======== Texte source ========

Site archéologique
L'hypothèse du cirque romain de MEDIOLANVM
Nicolas Moreau est le premier au milieu du XIXe siècle a avoir imaginé un cirque romain dans le vallon de la Combe (parfois aussi appelé La Combe des Sables ou La Combe-à-Cocu) en raison de sa topographie évocatrice. Un siècle plus tard, Marcel Clouet reprend l'hypothèse après la découverte en avril 1944 d'une série de gradins en calcaire taillé, le long de la route D128, à la sortie nord de Saintes, dans le prolongement de la rue de la Boule en direction de Port d'Envaux. Cette découverte est faite lors du percement de la tranchée antichar par les Allemands. Des fouilles sont menées en 1956/1957, puis des sondages de 1961 à 1963 par Marcel Clouet, conservateur du Musée archéologique de Saintes, archéologue et membre de la Société d'Archéologie de Saintes. La plupart des vestiges se trouvent sur les flancs du vallon sous 3 à 5 mètres de terre. Comme l'amphithéâtre qui était enseveli sous plusieurs mètres de terre qui ont été dégagés au début du XXe siècle, le site du cirque romain pourrait êre aujourd'hui enseveli par près de 2000 ans de ravinement naturel.
Par Romain CHARRIER - Publié le 19 mai 2018
Aquarelle du cirque de Médina en Espagne par © Jean-Claude Golvin - Le cirque de Mediolanum serait de même dimension que celui de Médina
Les hypothèses de Marcel Clouet
Marcel Clouet estime que le cirque (ou hippodrome antique) se trouvait au nord de la cité à 270 mètres de la limite de l'agglomération antique de Mediolanum, dans le vallon de la Combe orienté Est/Ouest. De nombreux cardi (un cardo est une voie orientée nord/sud dans la ville antique, au pluriel : des cardi en latin) et voies romaines desservaient l'édifice de spectacle. Les gradins et la cavea s'appuient sur les flancs du vallon, un mode de construction similaire à celui de l'amphithéâtre qui utilise la topographie du terrain pour poser le monument. La structure est donc pleine permettant une économie de construction considérable sur toute la longueur de l'édifice. La cavea aurait été constituée de gradins en pierre pour le podium réservé aux plus riches et en bois pour la plèbe (comme à l'amphithéâtre). Les nombreuses tuiles romaines indiqueraient la présence d'une toiture pour protéger les gradins des intempéries ou du soleil selon M. Clouet.
Dans ses écrits, Marcel Clouet estime que le cirque de Mediolanum pouvait mesurer 400 mètres de long sur 90 mètres de large. Il donne ces dimensions en se fiant à la topographie du vallon et aux proportions des autres cirques connus tels que les cirques d'Arles (450 mètres sur 100 mètres), de Trèves, de Vienne (460 mètres de long) et de Nîmes. Celui de Médina en Espagne qu'il ne mentionne pas fait également 400 mètres sur 90 mètres (voir illustration de JC Golvin en entête).

======== Documents fournis ========

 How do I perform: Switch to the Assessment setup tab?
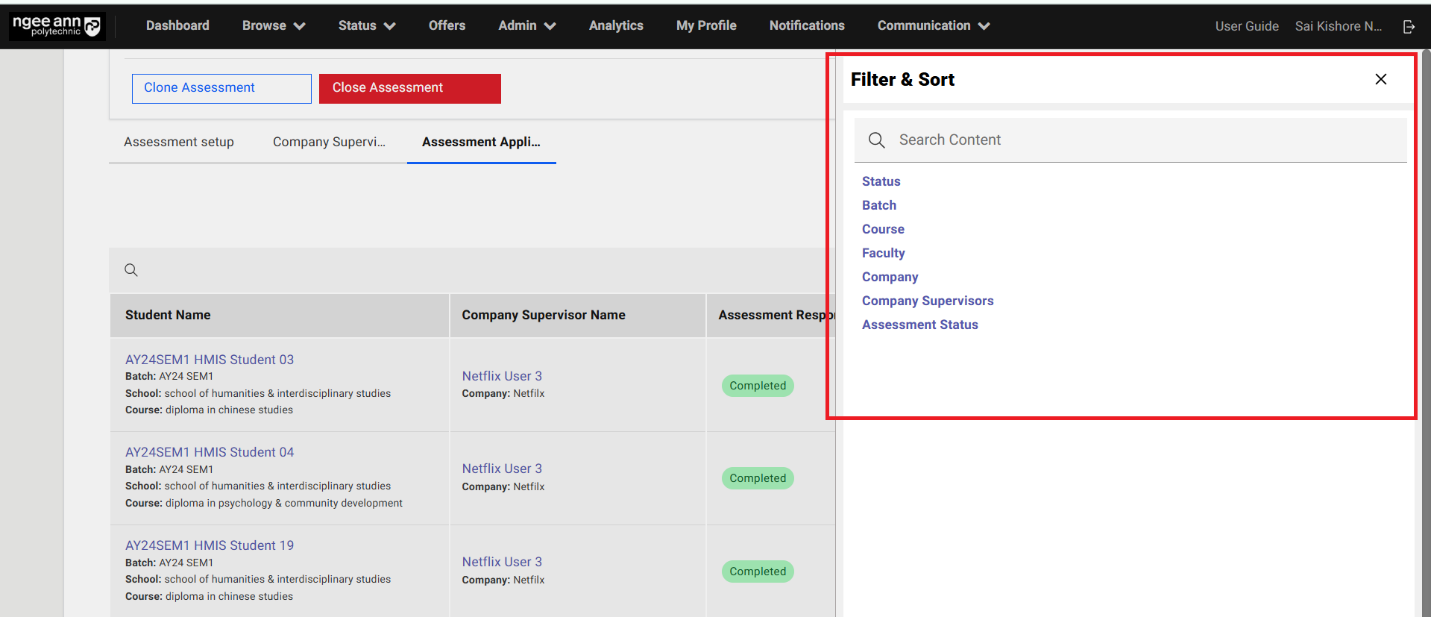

========

■ Travail à faire
• a. Citez mot pour mot le passage du texte sur le cirque romain de Mediolanum qui commence par "Dans ses écrits, Marcel" et se termine par "Golvin en entête).".
• b. Prolongez le texte sur le cirque romain de Mediolanum en reprenant juste après sa dernière phrase.

■ Réponses par tâche
• a.
Dans ses écrits, Marcel Clouet estime que le cirque de Mediolanum pouvait mesurer 400 mètres de long sur 90 mètres de large. Il donne ces dimensions en se fiant à la topographie du vallon et aux proportions des autres cirques connus tels que les cirques d'Arles (450 mètres sur 100 mètres), de Trèves, de Vienne (460 mètres de long) et de Nîmes. Celui de Médina en Espagne qu'il ne mentionne pas fait également 400 mètres sur 90 mètres (voir illustration de JC Golvin en entête).

• b.
De l'autre côté du vallon, au nord-ouest de l'emplacement supposé du cirque, entre le lieu-dit Lagord et la Combe, des substructions, des pierres de constructions et des tuiles romaines indiquent la présence d'un bâtiment antique (écuries ou dépendances du cirque selon l'archéologue).
Tous ces éléments découverts ont mené Marcel Clouet à penser qu'il s'agissait des vestiges d'un hippodrome antique, le cirque romain de Mediolanum dont le mode de construction serait similaire à celui de l'amphithéâtre de la cité, utilisant la topographie du terrain pour appuyer la structure du monument, ce qui pourrait indiquer que le cirque est contemporain à l'amphithéâtre, soit du Ier siècle de notre ère.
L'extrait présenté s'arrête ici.